Items from a data source

* * *

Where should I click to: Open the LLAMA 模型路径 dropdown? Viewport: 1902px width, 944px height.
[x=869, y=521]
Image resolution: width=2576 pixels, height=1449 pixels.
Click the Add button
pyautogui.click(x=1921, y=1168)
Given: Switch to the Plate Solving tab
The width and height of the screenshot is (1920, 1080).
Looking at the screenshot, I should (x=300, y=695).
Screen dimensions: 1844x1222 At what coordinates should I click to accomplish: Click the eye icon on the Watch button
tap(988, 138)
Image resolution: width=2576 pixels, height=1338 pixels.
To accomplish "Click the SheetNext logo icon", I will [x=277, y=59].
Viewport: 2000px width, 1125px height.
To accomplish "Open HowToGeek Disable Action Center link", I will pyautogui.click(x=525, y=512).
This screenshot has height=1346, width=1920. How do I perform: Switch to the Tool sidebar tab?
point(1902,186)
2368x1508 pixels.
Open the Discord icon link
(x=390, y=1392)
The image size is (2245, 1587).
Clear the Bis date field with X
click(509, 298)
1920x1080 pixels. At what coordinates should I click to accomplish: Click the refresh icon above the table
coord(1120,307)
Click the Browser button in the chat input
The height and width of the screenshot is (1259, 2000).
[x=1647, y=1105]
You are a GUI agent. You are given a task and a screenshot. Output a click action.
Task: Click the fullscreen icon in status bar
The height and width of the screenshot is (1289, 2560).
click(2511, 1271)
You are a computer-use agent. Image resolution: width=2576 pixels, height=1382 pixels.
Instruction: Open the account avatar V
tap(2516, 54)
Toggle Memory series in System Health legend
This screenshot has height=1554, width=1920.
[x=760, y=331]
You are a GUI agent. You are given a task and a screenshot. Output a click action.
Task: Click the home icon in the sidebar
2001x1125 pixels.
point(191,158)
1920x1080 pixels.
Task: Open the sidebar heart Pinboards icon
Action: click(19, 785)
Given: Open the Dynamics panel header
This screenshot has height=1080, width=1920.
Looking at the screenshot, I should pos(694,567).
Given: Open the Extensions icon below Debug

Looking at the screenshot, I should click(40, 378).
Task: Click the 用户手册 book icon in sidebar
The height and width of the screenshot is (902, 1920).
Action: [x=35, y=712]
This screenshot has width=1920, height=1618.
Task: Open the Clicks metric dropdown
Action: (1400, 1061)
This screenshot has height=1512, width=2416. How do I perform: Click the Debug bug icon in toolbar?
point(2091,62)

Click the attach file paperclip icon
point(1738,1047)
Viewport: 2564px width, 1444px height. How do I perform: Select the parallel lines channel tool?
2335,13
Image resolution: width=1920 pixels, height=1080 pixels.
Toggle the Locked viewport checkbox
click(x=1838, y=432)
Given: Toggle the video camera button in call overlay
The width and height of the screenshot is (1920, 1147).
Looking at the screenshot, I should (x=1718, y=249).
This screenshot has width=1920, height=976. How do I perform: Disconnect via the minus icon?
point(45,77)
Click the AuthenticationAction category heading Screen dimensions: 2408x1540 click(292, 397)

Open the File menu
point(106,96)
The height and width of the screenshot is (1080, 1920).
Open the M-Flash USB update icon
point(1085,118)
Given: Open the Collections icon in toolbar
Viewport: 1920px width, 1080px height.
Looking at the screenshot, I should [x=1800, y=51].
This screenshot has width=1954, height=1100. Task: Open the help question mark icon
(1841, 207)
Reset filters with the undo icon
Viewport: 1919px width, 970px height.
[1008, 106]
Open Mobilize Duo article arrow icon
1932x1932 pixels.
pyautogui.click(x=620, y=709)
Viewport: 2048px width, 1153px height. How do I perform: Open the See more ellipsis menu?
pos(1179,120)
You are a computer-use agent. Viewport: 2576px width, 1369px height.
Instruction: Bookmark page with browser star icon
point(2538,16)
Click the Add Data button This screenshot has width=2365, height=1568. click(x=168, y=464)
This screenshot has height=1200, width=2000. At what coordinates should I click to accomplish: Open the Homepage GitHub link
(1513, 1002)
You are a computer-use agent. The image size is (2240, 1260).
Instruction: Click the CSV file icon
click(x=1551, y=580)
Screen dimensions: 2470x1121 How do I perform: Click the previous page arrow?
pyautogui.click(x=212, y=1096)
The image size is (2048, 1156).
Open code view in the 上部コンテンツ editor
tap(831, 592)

* * *

Problem description: Whenever a line above includes the string "size", copy it.

Your solution:
The image size is (2245, 1587).
You are a computer-use agent. The image size is (2240, 1260).
The image size is (2048, 1156).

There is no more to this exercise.